TO BE DONE
From the start of the records through the line holding "pyautogui.click(x=407, y=165)", inclusive, swap "detail folder" for "info folder" and give those lines again with nothing else changed. Leave the pictures out of your answer.

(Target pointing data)
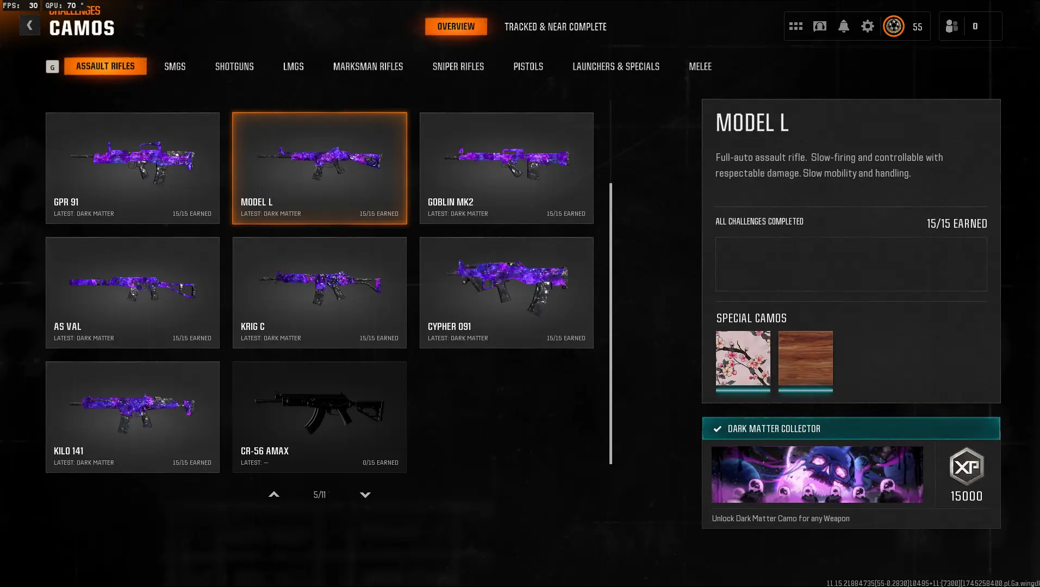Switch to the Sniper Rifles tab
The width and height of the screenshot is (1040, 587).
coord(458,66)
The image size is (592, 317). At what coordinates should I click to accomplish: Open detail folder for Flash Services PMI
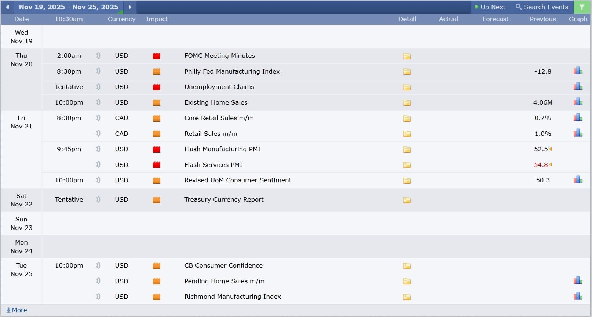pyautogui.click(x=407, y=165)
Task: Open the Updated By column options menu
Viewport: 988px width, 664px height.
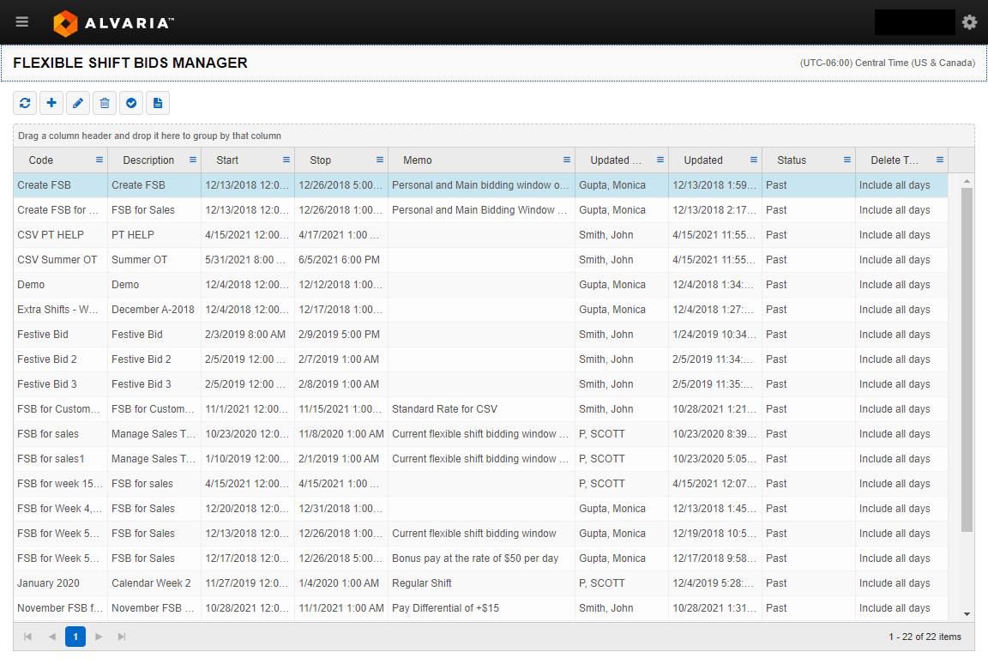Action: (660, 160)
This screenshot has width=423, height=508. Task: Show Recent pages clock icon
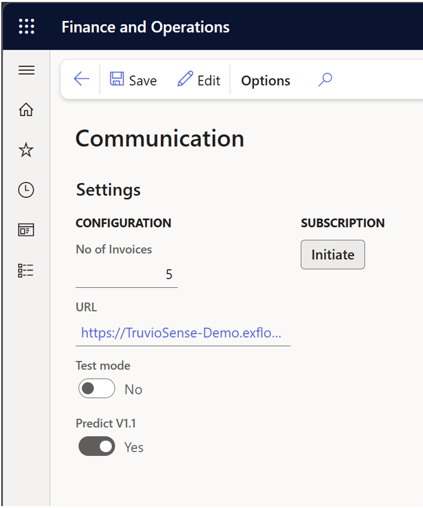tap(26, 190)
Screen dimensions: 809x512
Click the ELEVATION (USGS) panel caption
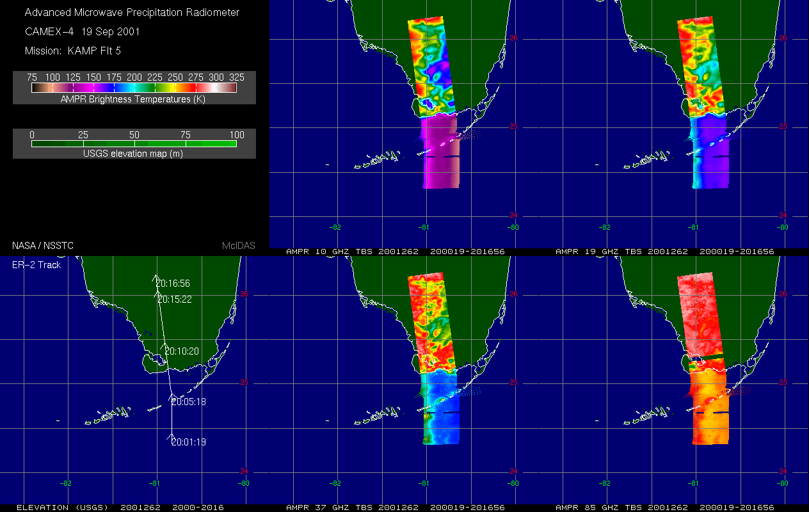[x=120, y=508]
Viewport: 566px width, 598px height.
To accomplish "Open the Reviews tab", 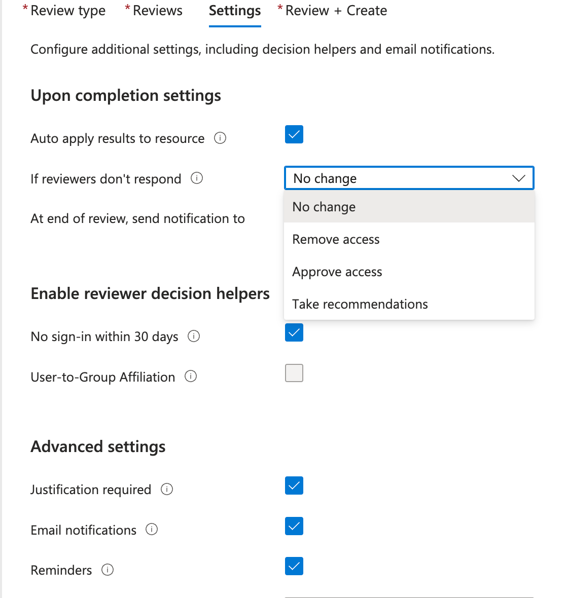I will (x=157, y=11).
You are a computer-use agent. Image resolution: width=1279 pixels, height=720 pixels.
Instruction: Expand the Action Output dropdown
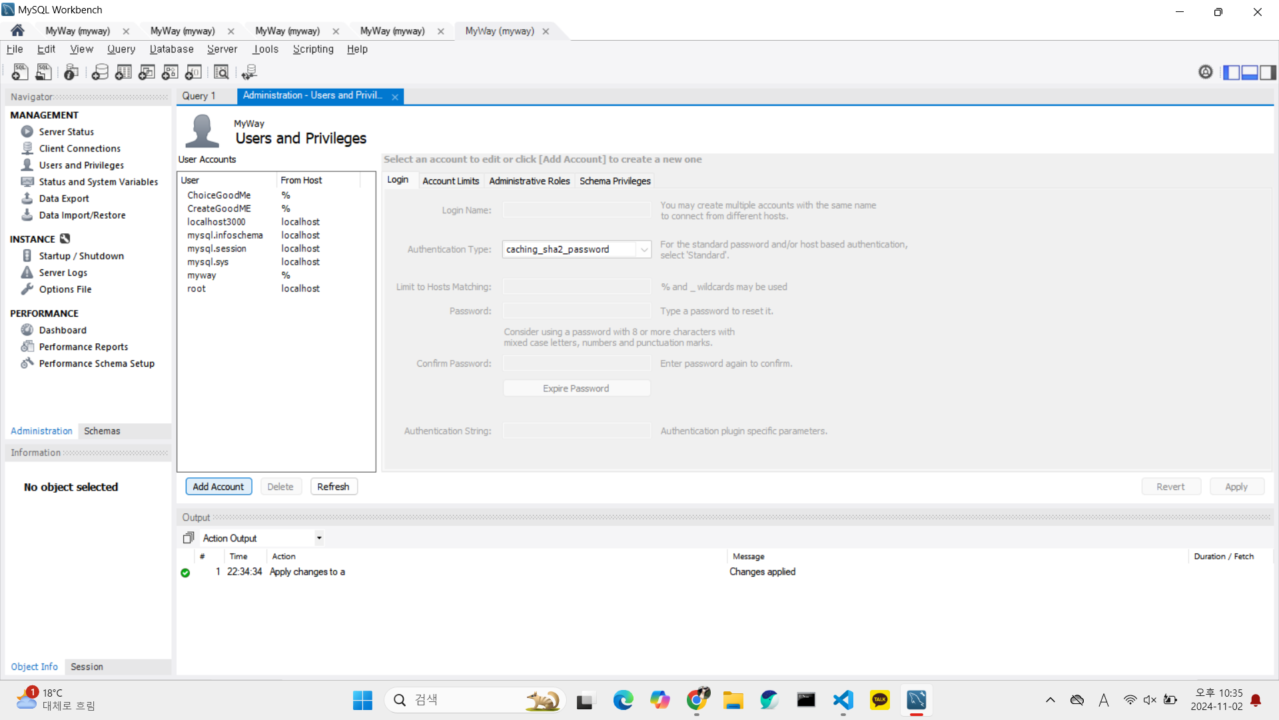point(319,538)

EXERCISE ANSWER
Switch to the Sniper Rifles tab
The width and height of the screenshot is (1040, 587).
coord(458,66)
The image size is (592, 317). At what coordinates should I click to accomplish: Open info folder for Flash Services PMI
pyautogui.click(x=407, y=165)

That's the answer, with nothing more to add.